ПРИВЕДЁННЫЙ ОТРЫВОК:
════════

Американская интервенция в Сибири. 1918–1920 - [88]
Что касается поведения британцев в Сибири, то генерал Нокс, который к формированию британской политики имел отношение больше, чем любой другой британец, не разделял взглядов Ллойд Джорджа. Считая Колчака русским либералом, он полагал, что после того, как британцы сделают его Верховным правителем, большевизм быстро исчезнет. Мое решительное утверждение, что британцы собирались дать власть Колчаку, основано на следующем заявлении мистера Уинстона Черчилля в палате представителей относительно правительства Колчака: «Британское правительство воплотило это в жизнь своими собственными усилиями, когда в этом возникла необходимость».
Это заявление вкупе с действиями британских войск в Омске в ночь, когда была свергнута Директория и Колчак провозглашен Верховным правителем, весьма показательно демонстрируют намерения Британии.

════════

ФРАГМЕНТ НАБОРА ДАННЫХ:
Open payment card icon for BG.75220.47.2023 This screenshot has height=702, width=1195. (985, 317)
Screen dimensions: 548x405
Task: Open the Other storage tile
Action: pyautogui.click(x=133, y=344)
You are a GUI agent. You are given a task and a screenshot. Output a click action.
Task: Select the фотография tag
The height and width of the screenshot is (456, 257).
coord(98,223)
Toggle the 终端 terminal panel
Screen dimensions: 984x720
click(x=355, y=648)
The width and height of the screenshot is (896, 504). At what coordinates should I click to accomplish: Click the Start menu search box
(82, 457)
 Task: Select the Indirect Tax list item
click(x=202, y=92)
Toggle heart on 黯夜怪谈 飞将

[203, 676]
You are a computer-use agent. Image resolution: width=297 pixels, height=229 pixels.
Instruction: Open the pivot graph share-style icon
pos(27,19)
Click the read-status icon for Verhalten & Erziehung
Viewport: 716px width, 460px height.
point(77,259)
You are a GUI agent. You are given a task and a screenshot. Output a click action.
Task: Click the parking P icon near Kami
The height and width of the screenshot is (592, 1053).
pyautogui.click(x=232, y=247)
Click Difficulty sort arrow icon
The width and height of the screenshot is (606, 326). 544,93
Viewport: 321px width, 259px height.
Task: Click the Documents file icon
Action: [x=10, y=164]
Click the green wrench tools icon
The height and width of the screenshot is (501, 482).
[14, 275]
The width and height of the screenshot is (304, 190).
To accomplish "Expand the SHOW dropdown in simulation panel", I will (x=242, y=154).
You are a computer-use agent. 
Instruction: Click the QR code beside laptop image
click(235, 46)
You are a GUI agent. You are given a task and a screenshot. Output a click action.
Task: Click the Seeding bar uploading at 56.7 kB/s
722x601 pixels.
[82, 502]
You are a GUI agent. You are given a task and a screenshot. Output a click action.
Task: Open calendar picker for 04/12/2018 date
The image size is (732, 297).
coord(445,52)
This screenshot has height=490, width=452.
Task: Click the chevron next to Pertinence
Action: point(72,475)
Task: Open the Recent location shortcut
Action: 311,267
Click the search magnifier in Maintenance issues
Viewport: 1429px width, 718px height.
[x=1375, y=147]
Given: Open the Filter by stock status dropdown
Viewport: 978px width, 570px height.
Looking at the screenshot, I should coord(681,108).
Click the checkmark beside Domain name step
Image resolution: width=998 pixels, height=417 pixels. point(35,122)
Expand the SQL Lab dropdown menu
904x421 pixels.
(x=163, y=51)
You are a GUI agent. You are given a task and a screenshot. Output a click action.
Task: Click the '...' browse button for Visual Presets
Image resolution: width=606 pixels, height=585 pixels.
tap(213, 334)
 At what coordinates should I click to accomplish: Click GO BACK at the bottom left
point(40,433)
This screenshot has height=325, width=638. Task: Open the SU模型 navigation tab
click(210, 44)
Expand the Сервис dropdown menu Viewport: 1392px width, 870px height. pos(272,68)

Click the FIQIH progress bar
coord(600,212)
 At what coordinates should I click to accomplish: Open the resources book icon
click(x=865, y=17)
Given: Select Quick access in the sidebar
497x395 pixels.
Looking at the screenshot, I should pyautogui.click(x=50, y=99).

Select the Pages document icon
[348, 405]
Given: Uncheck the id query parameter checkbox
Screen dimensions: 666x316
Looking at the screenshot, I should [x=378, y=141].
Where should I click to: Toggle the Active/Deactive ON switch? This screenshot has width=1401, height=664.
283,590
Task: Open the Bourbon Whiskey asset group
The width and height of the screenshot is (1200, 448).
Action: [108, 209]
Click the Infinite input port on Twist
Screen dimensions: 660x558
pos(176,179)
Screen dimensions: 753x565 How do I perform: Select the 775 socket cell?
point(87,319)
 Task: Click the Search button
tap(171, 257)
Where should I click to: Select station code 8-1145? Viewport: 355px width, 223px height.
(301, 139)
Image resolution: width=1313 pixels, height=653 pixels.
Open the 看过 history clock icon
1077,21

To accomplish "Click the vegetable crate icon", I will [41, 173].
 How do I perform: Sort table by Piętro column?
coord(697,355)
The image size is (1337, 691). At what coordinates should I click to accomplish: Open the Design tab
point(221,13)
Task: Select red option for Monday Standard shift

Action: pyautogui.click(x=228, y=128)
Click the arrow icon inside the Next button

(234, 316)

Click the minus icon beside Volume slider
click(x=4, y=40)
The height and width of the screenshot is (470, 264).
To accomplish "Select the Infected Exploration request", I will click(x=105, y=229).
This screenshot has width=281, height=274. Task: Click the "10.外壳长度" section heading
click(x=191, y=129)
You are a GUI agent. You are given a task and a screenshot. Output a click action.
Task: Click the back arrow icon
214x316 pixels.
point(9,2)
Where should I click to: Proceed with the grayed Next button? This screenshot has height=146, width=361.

════════

ЗАДАНИЯ:
A: Ответьте на вопросы по приведённому отрывку, отмечая ответы так же, как вопросы:
(i) Кем генерал Нокс считал Колчака?
(ii) Где Уинстон Черчилль сделал заявление о правительстве Колчака?
(iii) В каком городе действовали британские войска в ночь, когда была свергнута Директория?
B: Перечислите всех людей, упомянутых в приведённом отрывке по фамилии.

ОТВЕТЫ К ЗАДАНИЯМ:
A:
(i) Русским либералом.
(ii) В палате представителей.
(iii) В Омске.

B: Генерал Нокс, Ллойд Джордж, Колчак, Уинстон Черчилль.